The way this is diagnosed is a doctor will stick a small camera up your nose and down the back of your throat to watch how your vocal cords work while you exercise. It’s called rhinolaryngoscopy.

Tangent: “Rhino” means nose in Greek and is where we get the term rhinorrhea (runny nose) and Rhinovirus (the common cold). Laryngo means voice box and “scopy” means camera.

This is a nervous system problem where the software has gotten mixed up somehow. Medicine won’t help. You need to re-write the software through breathing exercises prescribed by a speech therapist. Speech therapists are people who specialize in diseases of swallowing and breathing in addition to their training in speech problems. In rare severe cases, surgery can be an option, but let’s try to avoid that shall we.

Swimmer’s Ear: Otitis Externa

The final common problem that swimmers experience is otitis externa, or swimmer’s ear. This is an infection of the ear canal and can be very painful. Before we jump in, let’s review some ear anatomy. There are three parts to the ear: outer, middle and inner.

The outer ear is the part you can see without cutting into anything: ear lobe and outer canal up to the ear drum. Past the ear drum you are in the middle ear which houses the three tiniest, cutest little bones in the body that transmit the sound from the ear drum to the inner ear.

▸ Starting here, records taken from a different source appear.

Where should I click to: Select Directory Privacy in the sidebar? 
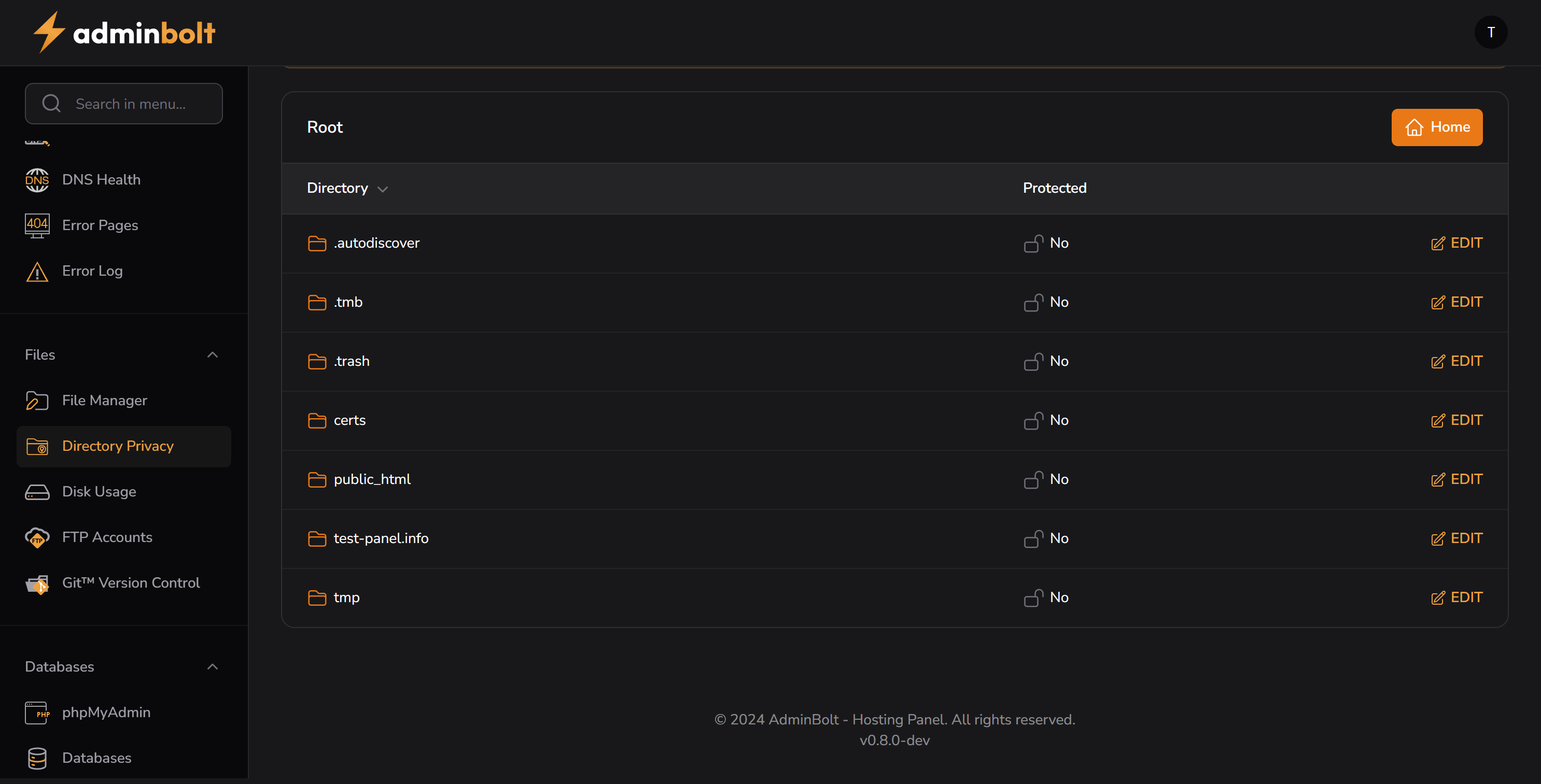[118, 446]
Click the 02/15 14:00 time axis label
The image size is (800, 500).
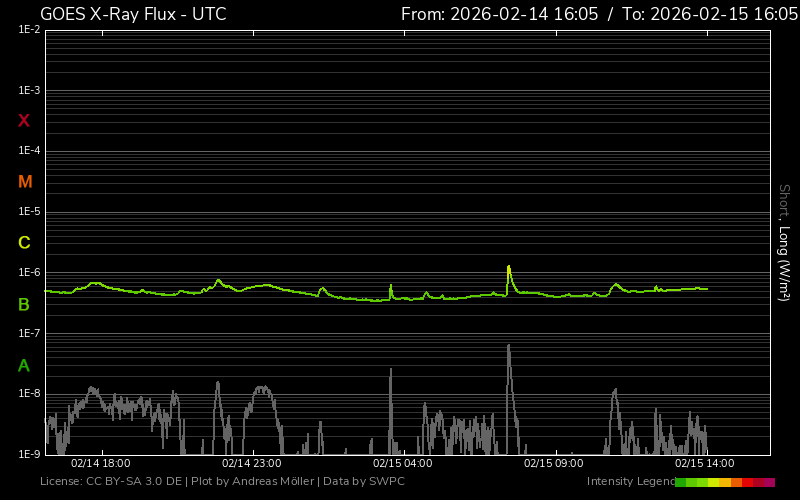coord(704,463)
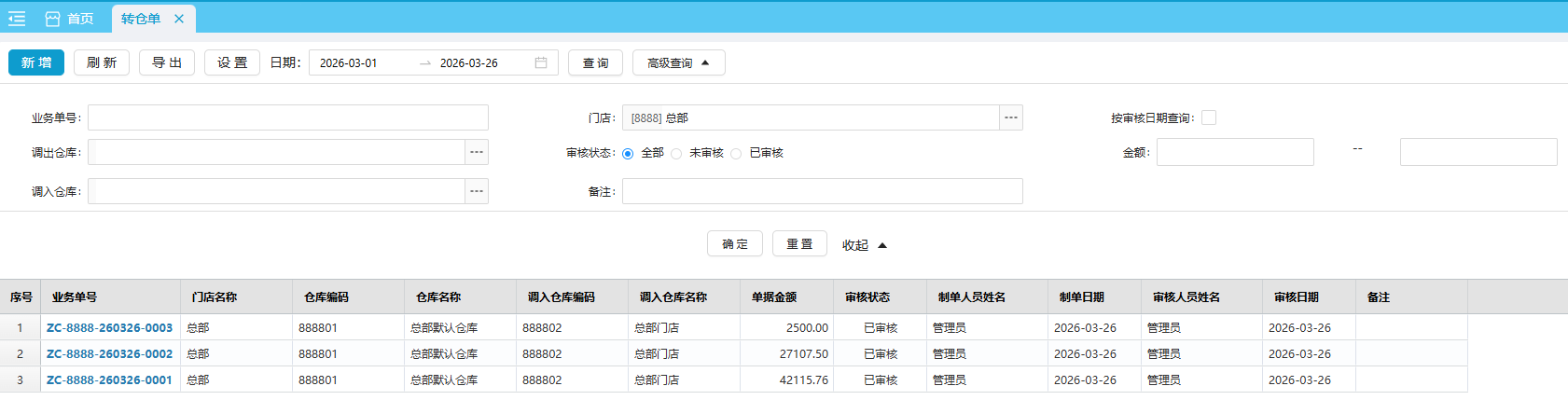
Task: Click the 导出 export button
Action: tap(167, 62)
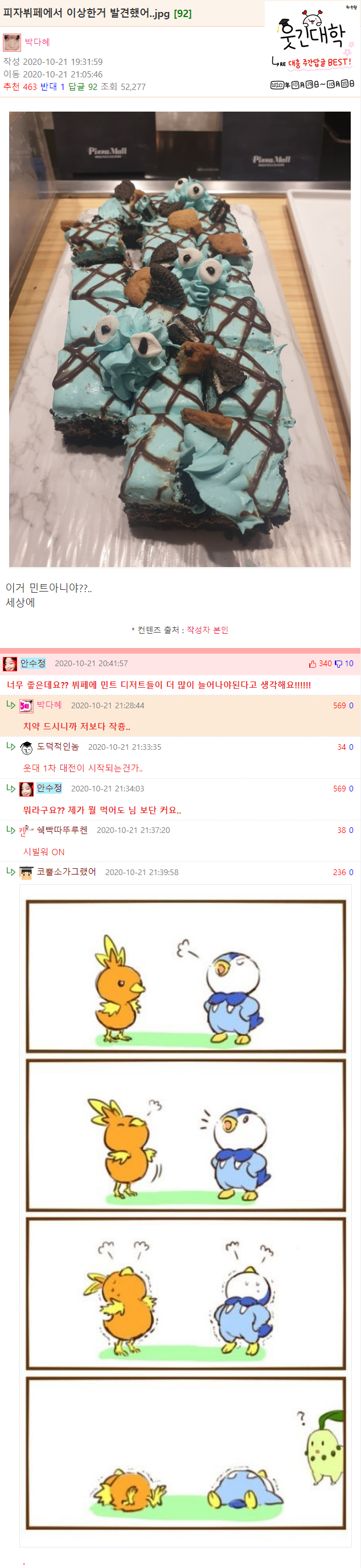Click 쉐빡따뚜루켄's profile badge icon
Screen dimensions: 361x1568
pos(26,831)
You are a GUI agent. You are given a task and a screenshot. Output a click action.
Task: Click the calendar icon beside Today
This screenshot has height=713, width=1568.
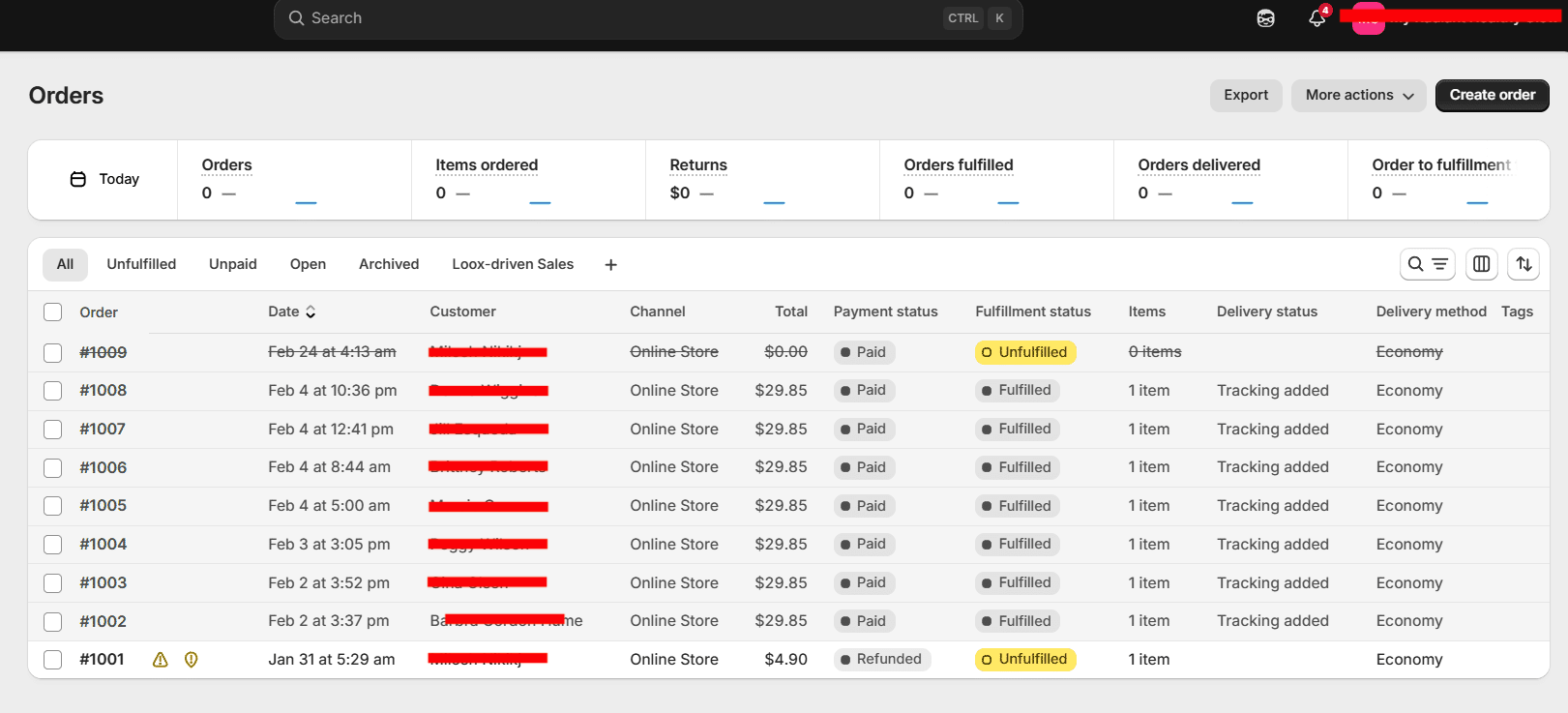(78, 179)
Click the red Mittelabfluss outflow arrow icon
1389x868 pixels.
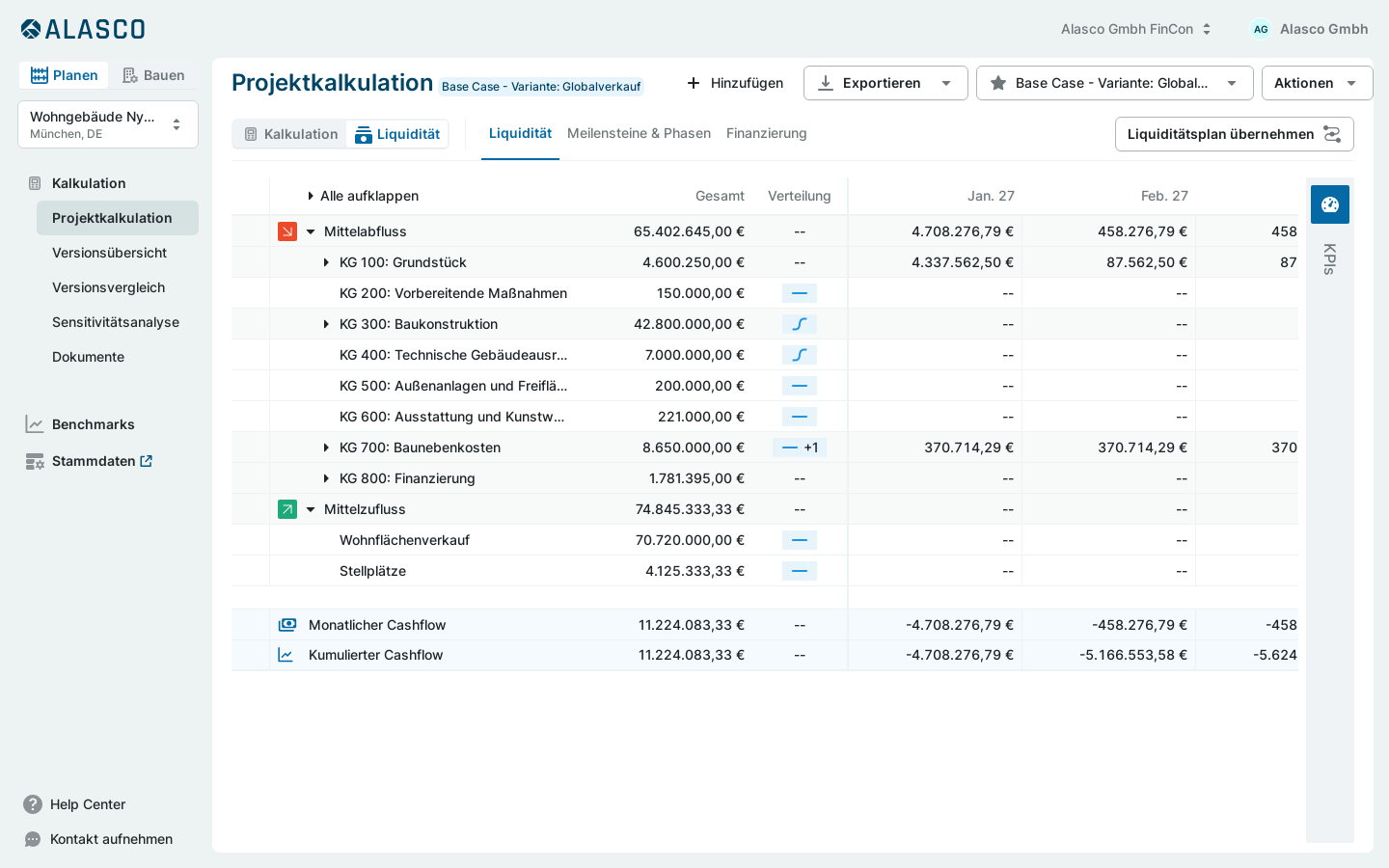click(287, 231)
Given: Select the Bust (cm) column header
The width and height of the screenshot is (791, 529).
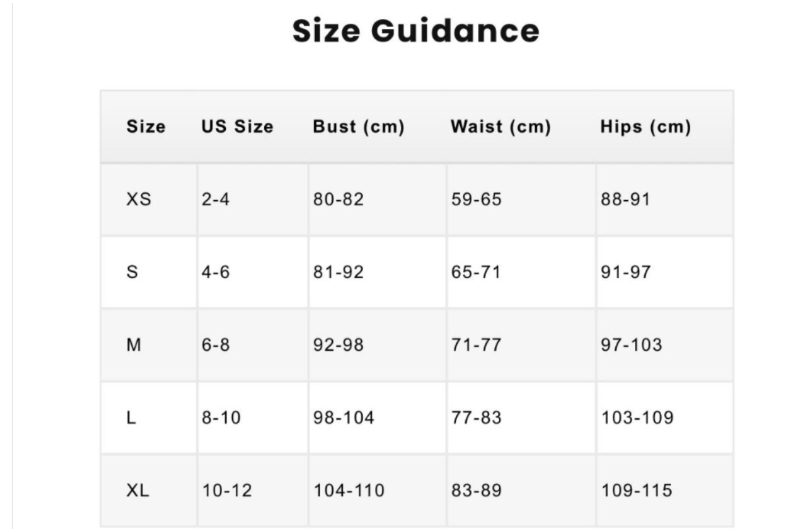Looking at the screenshot, I should tap(359, 127).
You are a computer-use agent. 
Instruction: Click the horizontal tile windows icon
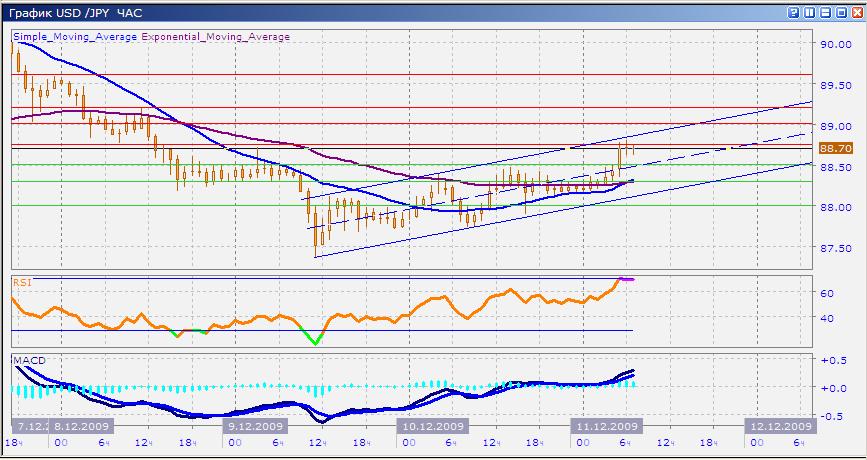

The inner ear is deeper in the skull and houses the actual nerves and organs that translate sound into nerve impulses before they are sent to the brain for processing.

Tangent: The eustachian canal is the connection between the middle ear and the nose. That’s what helps equalize the pressure behind the ear drum when you are blowing bubble rings at the bottom of the pool or flying in an airplane.

Our problem child in Swimmer’s ear is the outer ear. The canal is usually protected by a layer of wax as well as it’s very own microbiome. Remember the microbiome from our Nutrition chapter? It’s not just the community of bacteria, fungi and viruses that live in your gut, it’s the community that lives on your skin, in your eyes, mouth and your ear. They sever to maintain balance among each other to prevent any one nasty bacteria from outgrowing the others and causing problems. Here is a normal ear canal:

Water, heat and humidity increases the pH of your ear canal and disrupt the microbiome as well as the protective wax coating. Once these safety mechanisms are disrupted, bacteria like Pseudomonas aeruginosa and Stapholoccocus invade and infect the outer ear. This causes an inflammatory response of white cells that creates a red-hot ear canal that is swollen and painful and sometimes will discharge fluid from the ear… which is pus!

Tangent: Pseudomonas is a very feared bacteria in hospitals since it is very resistant to antibiotics and is found in wet warm areas. It is also the main cause of hot tub folliculitis (infection of the hair follicles).

 

Most of the time, topical antibiotics are enough to get rid of the infection. Over the counter Polymyxin or Neomycin are good options. You can even mix them both together and smear it all over your ear since each antibiotic will kill a specific organism. If these fail, or if you have worse symptoms like fever, hearing loss or you feel big lumps in your neck, you will need to see a doctor and get oral antibiotics and make sure they work against Pseudomonas.

To prevent this from happening again, you need to maintain a nice microbiome as well as keep your wax layer intact. DO NOT USE Q-TIPS EVER! Q-tips disrupt the protective wax and can pierce your ear drum. They are not meant for cleaning your ears.

Keep your ears dry by using ear plugs during swims or by squeezing a couple drops of 70% alcohol in your ears after practice to help dry out the water that’s left inside.

 

Always remember, the best injury is the one that never happens. Take the time to properly train for prevention and you will never have to hit these common bumps in the road. And if you do, don’t give up. Take a step back, take the time to heal properly and then re-introduce your training slowly while maintaining your pre-hab exercises to prevent future problems.